Scott Ahlsmith, CTC
My MPA vasculitis diagnosis arrived on August 12, 2018, after treating “sinus infections,” “bronchial pneumonia,” and “heart failure,” with a variety of ineffective prescriptions for more than five years.
On August 10, 2018, St. Joseph’s Medical Center admitted me through their Emergency Department with renal failure, severe fatigue, neuropathy, 16 kg weight loss, and pulmonary hemorrhaging. I overheard one of the doctors say, “the next eight hours will determine his survival.”
That was a sobering thought, but I received a hefty dose of the stubborn gene from my father and told the admitting doctor, “We’ll see about that!”
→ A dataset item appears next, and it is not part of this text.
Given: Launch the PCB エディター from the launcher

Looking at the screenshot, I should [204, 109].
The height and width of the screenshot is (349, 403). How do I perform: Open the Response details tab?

A team of very bright and energetic medical experts met me in the ICU. They went to work immediately connecting a kidney dialysis machine, administering many blood transfusions, and attaching me to something called a therapeutic plasma exchange (TPE) machine.
Each doctor independently triaged my symptoms, conferred with colleagues, rechecked their assumptions, and within 48-hours, I was still alive, and the group concluded my “sinus infection” was something called Microscopic Polyangiitis (MPA) Vasculitis. I couldn’t pronounce “it” but was grateful “it” had a name.
The nephrologist took the lead and told me the disease was rare, and none of the doctors on the team had previously treated it. But they had all read about it in their medical school textbooks. My response, although slightly incoherent, was, “OK, let’s start fighting this critter and get your approach published in the New England Journal of Medicine!” I believe that comment endeared me to them because all of them are still caring for me.
Rituximab is my new cocktail of choice. It attaches the CD20 antigen on normal and malignant B-cells. My body’s natural immune system tracks down and kills the B-cells marked with this antigen. New cells produced in the bone marrow do not have the CD20 antigen tattoo, which allows healthy B-cells to replace the ones lost in battle. Kudos to Biogen Idec and Genentech. This drug rocks!
MPA vasculitis, in non-medical terms, involves a blood protein getting confused and mistakenly seeing healthy capillaries as infected. In other words, my immune system is perplexed—”healthy” looks “sick,” and “sick” looks “healthy.” Since the lungs, sinuses, nerve endings, heart, and kidneys contain billions of capillaries, MPA vasculitis can shut-down the human body.
I’m still on dialysis but was able to reduce that to twice a week at the beginning of 2020. Every day, I visualize oxygen flowing through my lungs to my heart, which pumps massive amounts of oxygen-rich healing blood to my kidneys.
I also engage with CAM — complementary and alternative medicine, including meditation, visualization, massage, acupuncture, yoga, diet, exercise, and a glass-half-full attitude.
I believe living with a chronic disease should be more than a binary “sick or healthy” choice.
We can be both. This website supports those who have achieved this balance and those who wish to.
Be Healthy — Be Strong,
Scott

Scott I appreciate the hope you are offering to so many in need. Important message. So true!